The characteristics of first-time home buyers are shifting as homeownership grows more unaffordable and out of reach for many, the new annual report says.
The share of first-time buyers in the market hit an all-time low during a survey period from July 2021 through June 2022, according to the National Association of Realtors (NAR), dropping from 34% last year to 26%. (The NAR has been publishing its annual report since 1981.)
At the same time, buyers also grew older and whiter, the NAR said, with the ages of both first-time buyers and repeat buyers reaching new highs of 36 years old and 59 years old, respectively.
“‘Those who have housing equity hold the cards and they have fared very well in the current real-estate market.’”
And Black Americans, who were already facing a racial homeownership gap so severe that it surpassed the disparity between Black and white homeownership seen in 1960, comprised the second-smallest share of buyers at 3%. Asians, meanwhile, accounted for just 2% of buyers, though the share of Hispanic buyers gained slightly from 7% in 2021 to 8% in the survey period.
White people otherwise made up the vast majority of buyers at 88%, up from 82% a year ago.
Affordability and limited inventory affected all buyers, but “the greatest impact was felt by Black and Asian Americans, as both groups saw a shrinking share of home buyers,” Jessica Lautz, vice president of demographics and behavioral insights at the NAR, said in a statement.
“Conversely, White and Hispanic Americans experienced gains in buyer shares,” she added. “Population growth among Hispanic Americans likely drove the increase, while many White Americans are repeat buyers with housing equity that allows them to make easier trades in today’s market.”
Home buyers were often purchasing their homes for 100% of the asking price during the survey period, according to the NAR, and 28% bought their homes for more than the asking price. Fewer buyers — 78% — also had to finance their home purchase compared to the year prior, since more repeat buyers were paying entirely in cash.
“Whether a person’s parents were homeowners influences their own likelihood of homeownership.”
What’s more, buyers are expecting to hold onto their new homes for the long haul, which could constrain supply for newcomers in the market. The median expected home tenure for first-time buyers is now 18 years, NAR found in its survey data — a new high that may be explained by rising interest rates.
According to June data from the Federal Housing Finance Agency, nearly a quarter of homeowners have mortgage rates of less than or equal to 3%. The vast majority of owners — 93% — have rates less than 6%.
“Those who have housing equity hold the cards and they have fared very well in the current real-estate market,” Lautz said. “First-time buyers are older as a result of saving for down payments for longer periods of time or relying on a generational transfer of wealth to propel them into homeownership.”
That cyclical transfer could exacerbate inequalities in the housing market further.

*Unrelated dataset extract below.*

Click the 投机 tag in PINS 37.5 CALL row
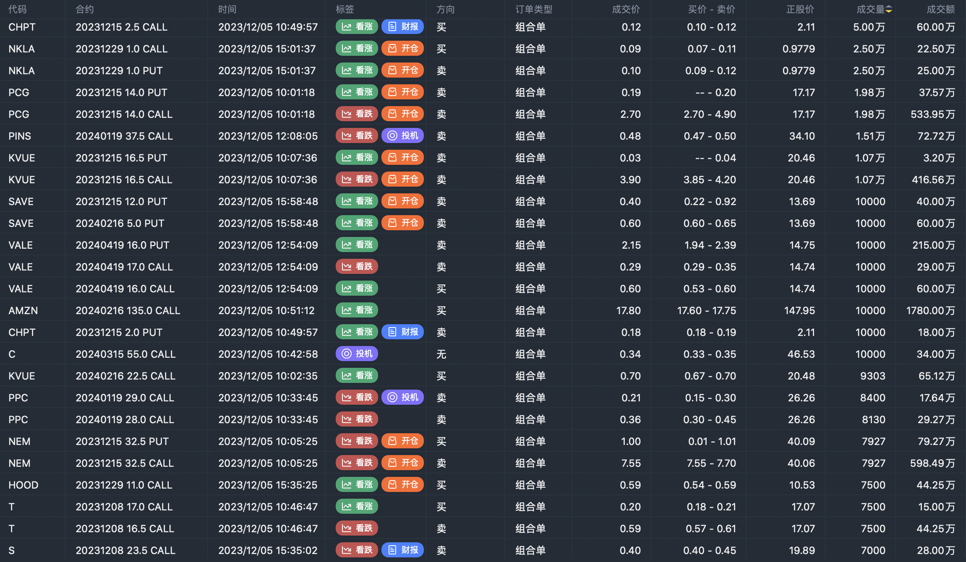The image size is (966, 562). (x=402, y=136)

A May report from the New York Times noted that the hot pandemic housing market allowed homeowners to accrue more than $6 trillion in housing wealth over a two-year period, which will prove hugely beneficial to some families’ generational wealth — but could also hand plenty of gains to white people, who are more likely to own their homes. Whether a person’s parents were homeowners influences their own likelihood of homeownership, according to the Urban Institute.
The NAR compiled its data through a 129-question survey mailed to 153,045 recent home buyers, “using a random sample weighted to be representative of sales on a geographic basis,” it said in a statement. Of those buyers, 4,854 responded, according to the NAR. The buyers’ home purchases all took place between July 2021 and June 2022.